Another highlight was Rebecca Levy’s Three tasks for 5 minutes each, once a day, 25 days, a long title for an approximately 10-minute solo. This piece came from a project created by Nancy Evans, the Artistic Director of Nancy Evans Dance Theatre, inspired by her figuring that she would “dedicate exactly five minutes to creating new dance everyday” during her busy schedule. The solo was both rich in “pure movement” and dramatic expression, and beautifully performed by Jenn Logan to Thunders and Lightnings by Ezio Bosso.
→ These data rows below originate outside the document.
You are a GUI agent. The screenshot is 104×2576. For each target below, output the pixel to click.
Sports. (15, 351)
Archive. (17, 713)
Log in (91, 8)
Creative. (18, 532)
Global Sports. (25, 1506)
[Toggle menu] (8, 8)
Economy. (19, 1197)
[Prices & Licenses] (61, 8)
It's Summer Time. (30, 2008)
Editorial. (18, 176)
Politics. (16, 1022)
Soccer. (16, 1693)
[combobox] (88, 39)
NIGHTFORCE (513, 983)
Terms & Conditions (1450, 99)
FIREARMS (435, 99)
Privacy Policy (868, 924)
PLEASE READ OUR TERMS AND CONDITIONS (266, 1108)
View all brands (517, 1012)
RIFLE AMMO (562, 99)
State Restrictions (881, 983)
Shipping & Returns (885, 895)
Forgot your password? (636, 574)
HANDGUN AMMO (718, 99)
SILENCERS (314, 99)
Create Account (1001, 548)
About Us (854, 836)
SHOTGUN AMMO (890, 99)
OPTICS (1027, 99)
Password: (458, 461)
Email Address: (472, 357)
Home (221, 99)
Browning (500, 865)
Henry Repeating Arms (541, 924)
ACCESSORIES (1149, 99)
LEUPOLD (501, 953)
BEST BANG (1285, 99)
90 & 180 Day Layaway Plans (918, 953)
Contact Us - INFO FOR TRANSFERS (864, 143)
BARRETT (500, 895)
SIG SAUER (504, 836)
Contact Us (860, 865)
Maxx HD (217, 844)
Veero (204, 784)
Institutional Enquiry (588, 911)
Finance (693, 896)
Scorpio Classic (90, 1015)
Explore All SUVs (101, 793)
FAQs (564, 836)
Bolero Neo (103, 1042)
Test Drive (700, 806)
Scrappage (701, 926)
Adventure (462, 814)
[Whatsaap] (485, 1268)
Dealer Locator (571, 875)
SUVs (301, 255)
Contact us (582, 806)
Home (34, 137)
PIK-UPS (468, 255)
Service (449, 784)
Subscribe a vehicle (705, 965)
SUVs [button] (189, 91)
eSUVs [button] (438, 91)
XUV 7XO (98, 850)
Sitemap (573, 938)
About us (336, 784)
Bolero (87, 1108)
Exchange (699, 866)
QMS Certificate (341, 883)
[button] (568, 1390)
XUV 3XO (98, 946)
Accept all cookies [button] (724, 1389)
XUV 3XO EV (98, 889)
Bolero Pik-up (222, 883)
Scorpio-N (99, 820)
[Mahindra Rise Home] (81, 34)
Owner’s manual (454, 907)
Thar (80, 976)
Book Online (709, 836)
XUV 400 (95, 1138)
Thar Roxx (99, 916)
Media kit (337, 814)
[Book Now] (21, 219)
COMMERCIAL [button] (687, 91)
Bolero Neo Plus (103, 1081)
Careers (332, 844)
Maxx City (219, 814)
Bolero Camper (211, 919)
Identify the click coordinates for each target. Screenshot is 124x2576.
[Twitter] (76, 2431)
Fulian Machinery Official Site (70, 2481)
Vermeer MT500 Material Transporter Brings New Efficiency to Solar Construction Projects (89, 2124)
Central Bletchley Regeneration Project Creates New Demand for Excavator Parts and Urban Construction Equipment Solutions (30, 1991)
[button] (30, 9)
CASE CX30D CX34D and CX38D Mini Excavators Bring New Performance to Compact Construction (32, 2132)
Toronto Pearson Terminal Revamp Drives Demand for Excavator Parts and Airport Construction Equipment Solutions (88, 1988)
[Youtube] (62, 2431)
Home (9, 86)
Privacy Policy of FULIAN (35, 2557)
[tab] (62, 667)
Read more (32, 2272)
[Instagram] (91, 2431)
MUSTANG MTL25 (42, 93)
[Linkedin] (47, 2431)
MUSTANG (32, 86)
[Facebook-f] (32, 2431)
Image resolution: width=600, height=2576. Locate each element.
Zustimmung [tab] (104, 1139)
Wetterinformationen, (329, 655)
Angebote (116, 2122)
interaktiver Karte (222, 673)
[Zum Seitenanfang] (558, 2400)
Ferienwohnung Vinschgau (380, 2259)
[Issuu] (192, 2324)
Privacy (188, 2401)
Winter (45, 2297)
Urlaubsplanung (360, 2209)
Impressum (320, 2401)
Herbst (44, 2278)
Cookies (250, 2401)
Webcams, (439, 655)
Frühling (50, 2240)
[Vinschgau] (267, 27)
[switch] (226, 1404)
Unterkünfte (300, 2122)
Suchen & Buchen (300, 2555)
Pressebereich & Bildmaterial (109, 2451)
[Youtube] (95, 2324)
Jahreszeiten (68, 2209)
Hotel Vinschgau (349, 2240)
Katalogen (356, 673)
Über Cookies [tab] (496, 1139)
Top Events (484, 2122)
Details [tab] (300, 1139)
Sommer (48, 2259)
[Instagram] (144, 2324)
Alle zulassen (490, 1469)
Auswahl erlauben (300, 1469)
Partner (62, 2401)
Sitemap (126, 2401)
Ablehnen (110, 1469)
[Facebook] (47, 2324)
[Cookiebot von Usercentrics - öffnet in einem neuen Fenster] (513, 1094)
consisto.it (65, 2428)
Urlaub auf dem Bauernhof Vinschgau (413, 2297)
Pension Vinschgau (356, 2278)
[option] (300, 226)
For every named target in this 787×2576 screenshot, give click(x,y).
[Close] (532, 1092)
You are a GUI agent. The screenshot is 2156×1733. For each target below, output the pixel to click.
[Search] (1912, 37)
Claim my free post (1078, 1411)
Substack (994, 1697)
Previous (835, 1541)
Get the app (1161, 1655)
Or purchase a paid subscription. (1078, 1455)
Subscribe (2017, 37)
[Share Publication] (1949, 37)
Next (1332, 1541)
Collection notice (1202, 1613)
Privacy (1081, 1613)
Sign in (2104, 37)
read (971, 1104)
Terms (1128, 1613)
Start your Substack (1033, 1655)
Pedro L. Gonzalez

Misa Kelly has been choreographing for over 20 years, performing her work around the globe. The experience shows in the two works, ??? and Ghost Duet. She has a wonderful sense of composition and comedic timing, combined with a clarity of statement. Kelly’s work has the feel of performance art, but it is more than that. If I had to put a label on Kelly’s work, it would be dance/performance art. She uses props such as a roll of tin foil in ??? that she moves across the floor dressed in a party dress, her tongue sliding across the tin foil while she tells a story. It is very funny even without understanding what she is telling us. The tin foil and dress are discarded and replaced with a simple blouse and pants for Kelly to move beautifully in.
Ghost Duet was conceived and choreographed by Trina Mannino. Kelly and Mannino are first seen cocooned in knitted orange, blue and green sacks; one still trailing a ball of yarn. The costumes bring back memories of choreographer Alvin Nikolais. They conjure up images of insects emerging from their larva stage or spirits raised up from their deathly slumber to remember past lives.
Some of the works presented appeared to be enhanced by the intimacy and informality of the Pieter Studio. Others need the support of a good lighting designer. This, however, is not the fault of Kelly or the choreographers. That responsibility lies at the feet of the venue that acted very unprofessionally by cancelling the engagement just a couple of weeks prior to performance time. Not all the works presented in TURF rose to the professional level, but each had its own charm.